The first Greek and foreign tourists arrived here back in 1925. The ruthless Athenian youth constituted an original, yet eminent, image of the island. Its reference points were hotels -Delos, Yalos-, paved alleys, Megali Ammos, Aghios Stefanos. Later on, they occupied positions in state sectors, their names appeared on theater signs, and their mark sealed the poetry of their generation. They were the celebrated personas of glory and money, the golden generation of Mykonos of the ‘30s. Later on, they shall join the exiled opponents of Metaxas’ regime; they shall be lost in the years of German occupation, in the struggle for survival after the World War. But they will be even more mature by then! The whole gang was here, powerful again: The gang of politics, money and art, new hangouts, new people, new roads, the same air of carelessness and “alegria”. They buy houses, they build their own. The mansions of Chora and Ano Mera are freshened up. Big halls open their doors again, yards are painted white. Housewives take care of the small rooms. Houses, locked due to immigration, get rented by tourists. All the people that are left without a room in overbooked “Delos”, “Apollo”, “Lito”, “Xenia”, get in our houses, share our family food. The first Rooms for Rent welcome tourists from all over the world.

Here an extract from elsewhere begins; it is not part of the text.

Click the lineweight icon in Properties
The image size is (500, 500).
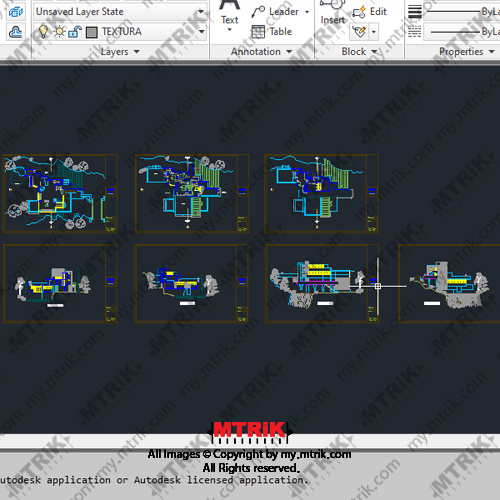(x=415, y=12)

Mykonostourist Babel was built during the ‘60s. One could hear every single language of the world spoken on the island. The island called back its émigré children. Athenians found a spot to feel cosmopolitans, foreigners were bewildered; they found a refuge and let their hair down. The hippies wore necklaces and sandals, they rolled cigarettes on the sand, dressed up and round the Rock till their feet couldn’t hold them any more, as they kept walking from field to field, rock by rock, opening their way to heaven. Locals and visitors mingled.

Europeans -finally-, as if they had solved the problems they inherited after the war, could enjoy the money they had made, just a breath away from home, in heaven. Working-class people, businessmen, artists, homosexuals, ancient monument admirers, the international jet set, everybody lived their own private paradise on this place. The island started intensive foreign languages courses. Rooms to let with running water turned into serious hotel investments. Sometimes only after renovation, but sometimes they have been serious since the very beginning. Then the big pressure started. Ferryboats brought vehicles, machinery arrived, and roads were opened. The heavenly garden got equipped with lighting, water and telephone supplies, with restaurants and recreation areas, with buses and radio taxis. At some point, as it is usually the case in all sorts of heaven, the snake looked straight into Eve’s eyes and said: “here, have an apple”. She took it and hid it. The history, as we all know, is repeated only like a farce. Later on, some people found and bit the apple; some others didn’t. Meanwhile, settlers of the Garden became more and more. Some of them were brought here out of love, or out of their parents’ memories. Some of them were pushed ashore by an invincible urge deriving from irrational consumption of yellow papers and tv shows. They all kept coming. Just like a woman who offers you her bed and you may consider her yours, Mykonos was thus considered as the Garden of settlers.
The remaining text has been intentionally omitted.